#### [WHAT IS BEING ASKED]
Extract the lines below without alteration, from the line containing "Screen dimensions: 792x845" up to and including the line containing "will pyautogui.click(x=65, y=581).", and reproduce only those lines.

──────────────────────────────

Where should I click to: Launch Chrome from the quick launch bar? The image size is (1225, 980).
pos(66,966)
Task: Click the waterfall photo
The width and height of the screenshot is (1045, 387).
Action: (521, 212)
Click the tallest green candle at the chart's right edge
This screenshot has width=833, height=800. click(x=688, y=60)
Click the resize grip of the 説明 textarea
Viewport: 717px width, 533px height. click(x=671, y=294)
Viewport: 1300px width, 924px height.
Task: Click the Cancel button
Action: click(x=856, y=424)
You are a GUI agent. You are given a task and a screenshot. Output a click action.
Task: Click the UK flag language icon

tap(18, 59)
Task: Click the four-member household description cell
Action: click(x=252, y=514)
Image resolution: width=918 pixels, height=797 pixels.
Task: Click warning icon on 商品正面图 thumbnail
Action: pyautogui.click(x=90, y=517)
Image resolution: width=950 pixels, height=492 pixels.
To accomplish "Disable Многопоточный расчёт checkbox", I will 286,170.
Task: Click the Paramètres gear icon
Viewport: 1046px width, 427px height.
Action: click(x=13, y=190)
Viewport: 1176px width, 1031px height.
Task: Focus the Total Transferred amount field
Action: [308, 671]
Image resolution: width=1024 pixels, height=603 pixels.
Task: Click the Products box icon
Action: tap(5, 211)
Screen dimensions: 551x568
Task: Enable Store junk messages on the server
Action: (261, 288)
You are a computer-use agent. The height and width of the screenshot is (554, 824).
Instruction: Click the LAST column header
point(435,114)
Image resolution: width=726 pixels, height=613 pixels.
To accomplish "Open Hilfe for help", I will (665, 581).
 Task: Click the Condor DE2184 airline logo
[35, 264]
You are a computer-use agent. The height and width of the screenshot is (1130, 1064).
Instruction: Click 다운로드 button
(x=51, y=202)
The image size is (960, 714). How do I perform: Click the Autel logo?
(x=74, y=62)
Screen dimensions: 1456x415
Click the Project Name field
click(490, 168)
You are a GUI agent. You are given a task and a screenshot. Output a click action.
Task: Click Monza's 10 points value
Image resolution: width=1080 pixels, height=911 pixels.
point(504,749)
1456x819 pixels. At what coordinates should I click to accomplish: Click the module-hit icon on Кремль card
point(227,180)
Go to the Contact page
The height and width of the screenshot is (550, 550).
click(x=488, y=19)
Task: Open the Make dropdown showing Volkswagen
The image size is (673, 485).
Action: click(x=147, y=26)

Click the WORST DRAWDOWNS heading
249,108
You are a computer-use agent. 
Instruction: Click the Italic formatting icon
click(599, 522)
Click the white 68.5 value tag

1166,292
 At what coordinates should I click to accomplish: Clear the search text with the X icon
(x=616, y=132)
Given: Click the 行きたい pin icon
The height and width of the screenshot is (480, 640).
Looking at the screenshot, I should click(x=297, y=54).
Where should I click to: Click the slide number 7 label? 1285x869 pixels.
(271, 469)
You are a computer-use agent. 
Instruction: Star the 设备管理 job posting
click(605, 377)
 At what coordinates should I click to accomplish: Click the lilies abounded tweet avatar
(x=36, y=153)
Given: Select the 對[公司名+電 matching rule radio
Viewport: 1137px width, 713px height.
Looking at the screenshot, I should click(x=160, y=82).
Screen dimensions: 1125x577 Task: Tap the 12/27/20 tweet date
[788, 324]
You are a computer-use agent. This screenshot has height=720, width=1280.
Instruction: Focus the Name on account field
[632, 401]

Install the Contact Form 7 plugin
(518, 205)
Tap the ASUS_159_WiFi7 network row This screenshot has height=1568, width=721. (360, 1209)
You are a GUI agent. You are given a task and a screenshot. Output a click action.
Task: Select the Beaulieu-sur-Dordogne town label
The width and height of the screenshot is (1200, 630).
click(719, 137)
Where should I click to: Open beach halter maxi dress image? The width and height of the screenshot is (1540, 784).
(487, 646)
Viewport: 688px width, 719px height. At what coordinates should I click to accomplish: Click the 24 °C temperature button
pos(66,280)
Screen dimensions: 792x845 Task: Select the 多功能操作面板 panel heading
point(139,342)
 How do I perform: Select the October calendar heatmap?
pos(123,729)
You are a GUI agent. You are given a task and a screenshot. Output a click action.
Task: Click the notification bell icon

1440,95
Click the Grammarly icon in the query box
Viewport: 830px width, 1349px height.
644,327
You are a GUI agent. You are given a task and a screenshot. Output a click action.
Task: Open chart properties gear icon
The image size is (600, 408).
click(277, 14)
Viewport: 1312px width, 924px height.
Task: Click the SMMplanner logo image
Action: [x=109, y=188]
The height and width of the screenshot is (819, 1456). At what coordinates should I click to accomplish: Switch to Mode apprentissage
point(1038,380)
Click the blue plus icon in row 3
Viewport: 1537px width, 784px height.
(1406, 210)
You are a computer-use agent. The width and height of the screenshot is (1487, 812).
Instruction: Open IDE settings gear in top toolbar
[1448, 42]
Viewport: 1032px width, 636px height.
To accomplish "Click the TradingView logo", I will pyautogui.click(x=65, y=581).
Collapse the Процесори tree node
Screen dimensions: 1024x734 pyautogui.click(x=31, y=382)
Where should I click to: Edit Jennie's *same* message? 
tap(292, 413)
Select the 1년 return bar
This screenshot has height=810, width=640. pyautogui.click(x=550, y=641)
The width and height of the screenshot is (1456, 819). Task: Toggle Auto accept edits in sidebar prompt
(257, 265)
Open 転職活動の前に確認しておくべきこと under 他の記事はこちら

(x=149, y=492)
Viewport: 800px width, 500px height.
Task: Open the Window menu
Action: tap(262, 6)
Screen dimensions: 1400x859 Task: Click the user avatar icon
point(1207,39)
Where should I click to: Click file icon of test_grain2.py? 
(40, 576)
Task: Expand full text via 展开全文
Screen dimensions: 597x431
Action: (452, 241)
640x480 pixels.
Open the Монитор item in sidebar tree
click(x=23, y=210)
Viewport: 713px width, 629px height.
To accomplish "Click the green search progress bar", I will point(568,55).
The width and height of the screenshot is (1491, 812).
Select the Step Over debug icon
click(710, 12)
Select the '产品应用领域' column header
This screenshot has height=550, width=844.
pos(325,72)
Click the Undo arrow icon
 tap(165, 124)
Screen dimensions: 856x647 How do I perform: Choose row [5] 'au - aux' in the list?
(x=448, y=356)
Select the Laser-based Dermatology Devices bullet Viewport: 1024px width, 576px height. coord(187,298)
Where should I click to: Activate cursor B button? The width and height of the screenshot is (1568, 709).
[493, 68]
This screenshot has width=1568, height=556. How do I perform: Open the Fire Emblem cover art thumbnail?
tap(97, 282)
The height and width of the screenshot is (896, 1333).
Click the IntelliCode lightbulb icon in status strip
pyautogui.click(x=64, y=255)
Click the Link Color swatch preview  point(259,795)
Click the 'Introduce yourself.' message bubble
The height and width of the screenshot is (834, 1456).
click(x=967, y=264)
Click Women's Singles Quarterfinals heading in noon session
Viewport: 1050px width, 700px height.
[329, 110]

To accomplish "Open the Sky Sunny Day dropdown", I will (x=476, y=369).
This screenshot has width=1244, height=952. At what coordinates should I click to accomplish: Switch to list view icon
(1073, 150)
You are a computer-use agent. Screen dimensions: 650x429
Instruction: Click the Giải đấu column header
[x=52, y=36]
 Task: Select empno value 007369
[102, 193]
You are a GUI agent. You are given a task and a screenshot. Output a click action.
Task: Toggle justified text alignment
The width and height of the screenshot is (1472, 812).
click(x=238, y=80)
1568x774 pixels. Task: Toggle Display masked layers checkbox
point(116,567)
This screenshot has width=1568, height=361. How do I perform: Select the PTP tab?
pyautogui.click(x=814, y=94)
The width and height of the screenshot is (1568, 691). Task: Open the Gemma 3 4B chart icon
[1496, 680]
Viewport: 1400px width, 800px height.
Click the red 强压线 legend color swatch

──────────────────────────────

#### [RESULT OF THE TASK]
Screen dimensions: 792x845 Task: Select the 多功能操作面板 panel heading
point(139,342)
 How do I perform: Select the October calendar heatmap?
pos(123,729)
You are a GUI agent. You are given a task and a screenshot. Output a click action.
Task: Click the notification bell icon

1440,95
Click the Grammarly icon in the query box
Viewport: 830px width, 1349px height.
644,327
You are a GUI agent. You are given a task and a screenshot. Output a click action.
Task: Open chart properties gear icon
The image size is (600, 408).
click(277, 14)
Viewport: 1312px width, 924px height.
Task: Click the SMMplanner logo image
Action: [x=109, y=188]
The height and width of the screenshot is (819, 1456). At what coordinates should I click to accomplish: Switch to Mode apprentissage
point(1038,380)
Click the blue plus icon in row 3
Viewport: 1537px width, 784px height.
(1406, 210)
You are a computer-use agent. The width and height of the screenshot is (1487, 812).
Instruction: Open IDE settings gear in top toolbar
[1448, 42]
Viewport: 1032px width, 636px height.
To accomplish "Click the TradingView logo", I will pyautogui.click(x=65, y=581).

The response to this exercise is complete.